── EXTRACTED ENTRIES ──
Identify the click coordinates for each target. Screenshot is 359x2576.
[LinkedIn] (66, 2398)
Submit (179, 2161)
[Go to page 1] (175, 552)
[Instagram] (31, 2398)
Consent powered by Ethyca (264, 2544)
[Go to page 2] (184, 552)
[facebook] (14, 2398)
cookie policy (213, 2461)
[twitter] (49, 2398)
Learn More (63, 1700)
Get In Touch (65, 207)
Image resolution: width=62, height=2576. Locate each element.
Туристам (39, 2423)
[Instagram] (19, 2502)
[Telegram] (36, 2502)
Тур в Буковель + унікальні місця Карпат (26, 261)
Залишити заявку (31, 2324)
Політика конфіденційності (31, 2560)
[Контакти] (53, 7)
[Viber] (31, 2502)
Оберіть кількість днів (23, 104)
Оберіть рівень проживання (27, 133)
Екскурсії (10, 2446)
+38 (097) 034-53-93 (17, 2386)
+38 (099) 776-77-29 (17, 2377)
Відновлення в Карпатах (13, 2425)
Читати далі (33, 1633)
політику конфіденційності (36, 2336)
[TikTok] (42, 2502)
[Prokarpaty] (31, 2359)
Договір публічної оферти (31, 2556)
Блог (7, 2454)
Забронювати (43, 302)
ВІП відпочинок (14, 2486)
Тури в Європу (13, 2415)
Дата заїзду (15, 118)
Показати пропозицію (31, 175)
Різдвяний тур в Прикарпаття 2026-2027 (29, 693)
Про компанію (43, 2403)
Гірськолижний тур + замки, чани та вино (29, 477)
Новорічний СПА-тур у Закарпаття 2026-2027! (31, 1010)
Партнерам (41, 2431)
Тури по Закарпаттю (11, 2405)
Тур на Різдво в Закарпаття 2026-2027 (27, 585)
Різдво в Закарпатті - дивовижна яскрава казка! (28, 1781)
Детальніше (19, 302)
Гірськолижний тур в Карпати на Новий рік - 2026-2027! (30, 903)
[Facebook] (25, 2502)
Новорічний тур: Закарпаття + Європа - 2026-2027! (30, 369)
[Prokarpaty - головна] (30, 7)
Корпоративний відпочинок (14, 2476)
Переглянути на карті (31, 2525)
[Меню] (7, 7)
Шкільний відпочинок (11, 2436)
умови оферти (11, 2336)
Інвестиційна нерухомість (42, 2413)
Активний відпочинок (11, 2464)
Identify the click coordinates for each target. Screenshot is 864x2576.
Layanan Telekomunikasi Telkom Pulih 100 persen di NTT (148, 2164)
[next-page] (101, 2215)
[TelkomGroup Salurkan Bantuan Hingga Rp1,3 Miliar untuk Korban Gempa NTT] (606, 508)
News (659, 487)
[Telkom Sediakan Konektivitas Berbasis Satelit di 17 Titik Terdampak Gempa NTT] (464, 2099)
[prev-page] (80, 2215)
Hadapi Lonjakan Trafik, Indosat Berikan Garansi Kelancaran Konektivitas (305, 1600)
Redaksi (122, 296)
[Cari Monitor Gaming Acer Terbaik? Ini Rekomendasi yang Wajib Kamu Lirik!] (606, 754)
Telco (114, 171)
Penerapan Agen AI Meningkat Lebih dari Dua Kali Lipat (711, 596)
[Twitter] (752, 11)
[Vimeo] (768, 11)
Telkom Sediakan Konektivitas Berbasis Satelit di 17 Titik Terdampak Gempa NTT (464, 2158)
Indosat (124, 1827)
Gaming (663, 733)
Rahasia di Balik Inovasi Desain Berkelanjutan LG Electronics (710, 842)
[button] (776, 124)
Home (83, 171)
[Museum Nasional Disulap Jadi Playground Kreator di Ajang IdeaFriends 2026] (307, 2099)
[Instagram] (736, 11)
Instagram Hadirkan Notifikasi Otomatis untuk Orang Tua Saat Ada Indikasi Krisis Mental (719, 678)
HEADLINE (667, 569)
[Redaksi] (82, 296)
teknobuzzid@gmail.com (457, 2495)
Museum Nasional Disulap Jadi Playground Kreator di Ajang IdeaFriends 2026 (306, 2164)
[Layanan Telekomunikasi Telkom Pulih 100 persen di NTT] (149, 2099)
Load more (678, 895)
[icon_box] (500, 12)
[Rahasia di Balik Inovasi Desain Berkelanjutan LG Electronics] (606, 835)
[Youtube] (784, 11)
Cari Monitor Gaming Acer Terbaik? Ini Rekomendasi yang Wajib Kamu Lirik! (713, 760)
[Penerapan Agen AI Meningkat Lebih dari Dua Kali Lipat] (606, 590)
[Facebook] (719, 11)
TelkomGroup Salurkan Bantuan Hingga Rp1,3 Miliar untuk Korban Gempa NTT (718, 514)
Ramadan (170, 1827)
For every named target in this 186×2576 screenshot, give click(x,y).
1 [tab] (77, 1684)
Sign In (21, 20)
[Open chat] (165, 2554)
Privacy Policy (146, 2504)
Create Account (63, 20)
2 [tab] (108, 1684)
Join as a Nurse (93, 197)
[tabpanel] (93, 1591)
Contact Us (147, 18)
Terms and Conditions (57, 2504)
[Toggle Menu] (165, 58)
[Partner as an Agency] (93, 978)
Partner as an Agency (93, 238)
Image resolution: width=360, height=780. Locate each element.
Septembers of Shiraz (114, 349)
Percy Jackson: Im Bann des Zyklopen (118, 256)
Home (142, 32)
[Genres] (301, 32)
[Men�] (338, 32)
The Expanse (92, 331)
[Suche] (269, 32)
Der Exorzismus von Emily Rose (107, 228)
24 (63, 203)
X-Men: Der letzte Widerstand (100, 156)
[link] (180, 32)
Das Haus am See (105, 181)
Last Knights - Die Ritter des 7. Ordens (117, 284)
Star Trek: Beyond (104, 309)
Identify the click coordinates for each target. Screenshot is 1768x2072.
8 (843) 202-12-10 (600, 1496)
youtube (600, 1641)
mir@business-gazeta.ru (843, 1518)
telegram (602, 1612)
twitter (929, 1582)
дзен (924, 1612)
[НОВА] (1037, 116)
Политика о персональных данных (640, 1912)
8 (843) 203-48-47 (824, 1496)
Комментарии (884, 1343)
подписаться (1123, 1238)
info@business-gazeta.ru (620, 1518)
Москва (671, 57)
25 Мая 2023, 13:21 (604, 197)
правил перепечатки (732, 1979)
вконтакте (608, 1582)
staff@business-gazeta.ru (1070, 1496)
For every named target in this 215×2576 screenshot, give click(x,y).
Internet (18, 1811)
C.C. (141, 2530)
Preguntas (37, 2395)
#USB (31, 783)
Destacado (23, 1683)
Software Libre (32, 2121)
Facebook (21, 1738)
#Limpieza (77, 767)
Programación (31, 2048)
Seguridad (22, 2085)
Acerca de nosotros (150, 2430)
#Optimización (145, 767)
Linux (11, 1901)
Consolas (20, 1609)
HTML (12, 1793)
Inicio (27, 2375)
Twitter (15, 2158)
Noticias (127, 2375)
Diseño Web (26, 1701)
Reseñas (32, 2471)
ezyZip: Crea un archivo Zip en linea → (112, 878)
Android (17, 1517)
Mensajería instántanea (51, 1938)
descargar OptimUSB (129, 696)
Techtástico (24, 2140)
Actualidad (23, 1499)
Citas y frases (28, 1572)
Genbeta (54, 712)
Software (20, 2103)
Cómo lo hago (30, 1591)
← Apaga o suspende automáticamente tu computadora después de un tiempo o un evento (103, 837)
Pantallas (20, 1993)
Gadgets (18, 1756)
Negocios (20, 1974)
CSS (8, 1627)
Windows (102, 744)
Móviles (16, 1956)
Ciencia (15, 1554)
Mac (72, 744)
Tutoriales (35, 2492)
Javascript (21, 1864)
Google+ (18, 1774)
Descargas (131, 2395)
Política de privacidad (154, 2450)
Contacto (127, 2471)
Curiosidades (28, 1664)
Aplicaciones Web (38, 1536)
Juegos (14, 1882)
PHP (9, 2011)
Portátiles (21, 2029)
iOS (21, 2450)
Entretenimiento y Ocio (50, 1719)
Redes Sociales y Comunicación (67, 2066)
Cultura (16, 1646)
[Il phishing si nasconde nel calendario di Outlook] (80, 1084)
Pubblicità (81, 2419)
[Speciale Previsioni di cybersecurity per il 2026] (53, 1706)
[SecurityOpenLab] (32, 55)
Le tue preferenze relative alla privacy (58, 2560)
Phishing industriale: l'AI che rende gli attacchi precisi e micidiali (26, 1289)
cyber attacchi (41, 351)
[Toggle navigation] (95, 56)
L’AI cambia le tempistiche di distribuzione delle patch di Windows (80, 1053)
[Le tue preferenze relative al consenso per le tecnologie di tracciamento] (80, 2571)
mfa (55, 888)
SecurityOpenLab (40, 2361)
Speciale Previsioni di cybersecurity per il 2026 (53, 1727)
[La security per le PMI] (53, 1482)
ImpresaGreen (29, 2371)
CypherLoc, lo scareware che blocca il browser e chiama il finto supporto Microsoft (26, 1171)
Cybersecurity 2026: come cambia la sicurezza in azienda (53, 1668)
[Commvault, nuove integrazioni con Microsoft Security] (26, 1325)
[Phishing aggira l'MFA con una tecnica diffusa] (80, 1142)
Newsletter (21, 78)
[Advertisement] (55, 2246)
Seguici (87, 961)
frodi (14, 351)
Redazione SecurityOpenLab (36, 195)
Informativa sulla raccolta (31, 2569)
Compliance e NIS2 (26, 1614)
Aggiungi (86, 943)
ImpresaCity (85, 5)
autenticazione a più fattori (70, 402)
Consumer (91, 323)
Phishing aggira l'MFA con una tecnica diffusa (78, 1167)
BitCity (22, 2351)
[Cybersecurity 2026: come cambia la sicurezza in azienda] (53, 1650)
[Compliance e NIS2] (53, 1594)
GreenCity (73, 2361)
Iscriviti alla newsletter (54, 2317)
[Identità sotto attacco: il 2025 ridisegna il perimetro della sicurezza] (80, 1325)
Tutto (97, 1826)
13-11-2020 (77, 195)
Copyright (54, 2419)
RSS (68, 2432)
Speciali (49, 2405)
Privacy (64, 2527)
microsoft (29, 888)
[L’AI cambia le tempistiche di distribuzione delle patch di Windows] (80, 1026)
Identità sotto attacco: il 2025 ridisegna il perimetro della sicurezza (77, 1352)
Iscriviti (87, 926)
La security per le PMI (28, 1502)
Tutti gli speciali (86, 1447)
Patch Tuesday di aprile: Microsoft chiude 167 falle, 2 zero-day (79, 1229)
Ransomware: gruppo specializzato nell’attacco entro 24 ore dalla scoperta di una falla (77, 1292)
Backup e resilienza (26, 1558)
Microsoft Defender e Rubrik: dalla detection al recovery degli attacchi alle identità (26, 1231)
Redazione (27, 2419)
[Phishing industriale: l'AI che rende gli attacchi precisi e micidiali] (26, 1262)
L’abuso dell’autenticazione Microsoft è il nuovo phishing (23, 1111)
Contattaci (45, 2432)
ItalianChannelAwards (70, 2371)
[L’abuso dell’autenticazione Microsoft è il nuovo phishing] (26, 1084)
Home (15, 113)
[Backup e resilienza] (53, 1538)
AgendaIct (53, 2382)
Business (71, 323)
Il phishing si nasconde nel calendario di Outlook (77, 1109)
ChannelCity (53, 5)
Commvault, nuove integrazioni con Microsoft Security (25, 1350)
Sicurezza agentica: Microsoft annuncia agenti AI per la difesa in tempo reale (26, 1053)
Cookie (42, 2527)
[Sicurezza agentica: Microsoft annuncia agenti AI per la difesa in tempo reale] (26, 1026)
───
_EXERCISE PROMPT_
Set the entries down again exactly, beginning with their first line and ending with the line that contains "[prev-page] (80, 2215)"; omit all other lines.

_REPLY TO THE EXERCISE_
Identify the click coordinates for each target. Screenshot is 359x2576.
[LinkedIn] (66, 2398)
Submit (179, 2161)
[Go to page 1] (175, 552)
[Instagram] (31, 2398)
Consent powered by Ethyca (264, 2544)
[Go to page 2] (184, 552)
[facebook] (14, 2398)
cookie policy (213, 2461)
[twitter] (49, 2398)
Learn More (63, 1700)
Get In Touch (65, 207)
Image resolution: width=62, height=2576. Locate each element.
Туристам (39, 2423)
[Instagram] (19, 2502)
[Telegram] (36, 2502)
Тур в Буковель + унікальні місця Карпат (26, 261)
Залишити заявку (31, 2324)
Політика конфіденційності (31, 2560)
[Контакти] (53, 7)
[Viber] (31, 2502)
Оберіть кількість днів (23, 104)
Оберіть рівень проживання (27, 133)
Екскурсії (10, 2446)
+38 (097) 034-53-93 (17, 2386)
+38 (099) 776-77-29 (17, 2377)
Відновлення в Карпатах (13, 2425)
Читати далі (33, 1633)
політику конфіденційності (36, 2336)
[TikTok] (42, 2502)
[Prokarpaty] (31, 2359)
Договір публічної оферти (31, 2556)
Блог (7, 2454)
Забронювати (43, 302)
ВІП відпочинок (14, 2486)
Тури в Європу (13, 2415)
Дата заїзду (15, 118)
Показати пропозицію (31, 175)
Різдвяний тур в Прикарпаття 2026-2027 (29, 693)
Про компанію (43, 2403)
Гірськолижний тур + замки, чани та вино (29, 477)
Новорічний СПА-тур у Закарпаття 2026-2027! (31, 1010)
Партнерам (41, 2431)
Тури по Закарпаттю (11, 2405)
Тур на Різдво в Закарпаття 2026-2027 (27, 585)
Різдво в Закарпатті - дивовижна яскрава казка! (28, 1781)
Детальніше (19, 302)
Гірськолижний тур в Карпати на Новий рік - 2026-2027! (30, 903)
[Facebook] (25, 2502)
Новорічний тур: Закарпаття + Європа - 2026-2027! (30, 369)
[Prokarpaty - головна] (30, 7)
Корпоративний відпочинок (14, 2476)
Переглянути на карті (31, 2525)
[Меню] (7, 7)
Шкільний відпочинок (11, 2436)
умови оферти (11, 2336)
Інвестиційна нерухомість (42, 2413)
Активний відпочинок (11, 2464)
Identify the click coordinates for each target. Screenshot is 864x2576.
Layanan Telekomunikasi Telkom Pulih 100 persen di NTT (148, 2164)
[next-page] (101, 2215)
[TelkomGroup Salurkan Bantuan Hingga Rp1,3 Miliar untuk Korban Gempa NTT] (606, 508)
News (659, 487)
[Telkom Sediakan Konektivitas Berbasis Satelit di 17 Titik Terdampak Gempa NTT] (464, 2099)
[prev-page] (80, 2215)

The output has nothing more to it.